When my husband died and I began my grief journey of losing him, there were a couple things that I did very intentionally. One of my dear friends was a therapist and I asked her to watch me. I asked her to be a gage for me and to let me know when I was slipping away too much. Along with this help, I sought out group support, really all kinds of professional help to make sure the boys and I would be able to deal with our lives from that day forward. I really didn’t know how I was going to make it and I knew I would need a scaffolding to hold me up until I figured it out. I also didn’t want my boys to be haunted by their dad’s death their entire lives…don’t get me wrong here…I know it will always be a part of them, but I wanted them to have healthy, loving relationships and lives. The next thing I did, mostly an internal function, was to practice gratitude. I knew my life had taken the worst turn I’d ever faced. I also knew that if I could find things to be grateful for, I would be able to hold on each day. In the earliest moments, I was grateful he was not suffering anymore. I was grateful to make my bed in the morning when I got up and grateful to collapse into it at the end of the day. I was grateful to have the boys. It was sparse, but I clung to something nearly everyday. There were days when I was angry, exhausted, defeated, heartbroken and thought that being gracious for something was ridiculous and cliché…I mean really, look at my life! I was left here with these children, alone. My “happily ever after” was ripped away from me…but, regardless of these intense and valid feelings, I would grasp for maybe one thing I was grateful for…many of those days, I was just grateful the day was over.

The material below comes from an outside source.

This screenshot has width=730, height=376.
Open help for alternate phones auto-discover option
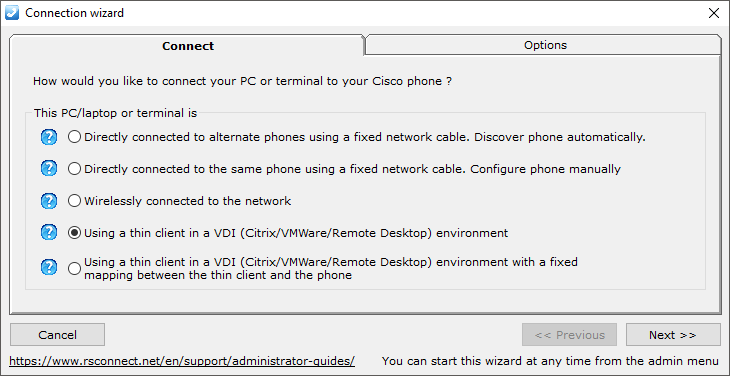[x=49, y=137]
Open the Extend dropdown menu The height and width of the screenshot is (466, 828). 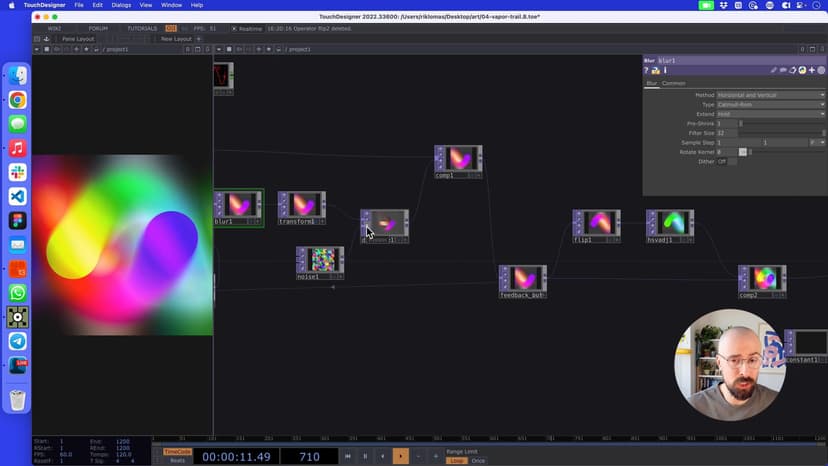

As the years passed, I kept getting up each morning and I kept scraping together things to be grateful for. I was truly grateful for every single one I could muster up. There have definitely been challenges along the way. Many days I scream to the heavens, “Really?” I’m guessing many of you have those moments when those lovely phrases fly around you…”God won’t give you more than you can handle”…Really? “The things that don’t kill you only make you stronger”…Really? And there’s my all time favorite, “God has a plan”…Really? I must have really been on God’s shit list to have gotten this plan!
Even with all of this, even with the complexities my sadness brought, even with the exhaustion that sole parenting provides and even with my heart in tiny crumbles on the ground, I searched for something to be grateful for…even when I really thought I wouldn’t think of any.
So, this Thanksgiving, I was reflecting on this habit of mine. I was reflecting on the fact that although I don’t always feel as blessed as I felt all those years ago when he was alive…I still feel gracious. Many of the reasons why don’t change. As Thanksgiving comes and goes so does my wedding anniversary. This year I marked 15 years…he only made it through eight…I am nearly to a point when I have marked as many without him as I had with him. It’s such an odd thing. Why do I still count? I know that the anniversary means something. I know that I am grateful to have found him and to have had the years together that we had. I know who I am today is reflects in the fact that I loved him and he loved me…but I don’t know if the counting does any good for either of us anymore…I don’t know if I can wrap gratitude around seven years without him…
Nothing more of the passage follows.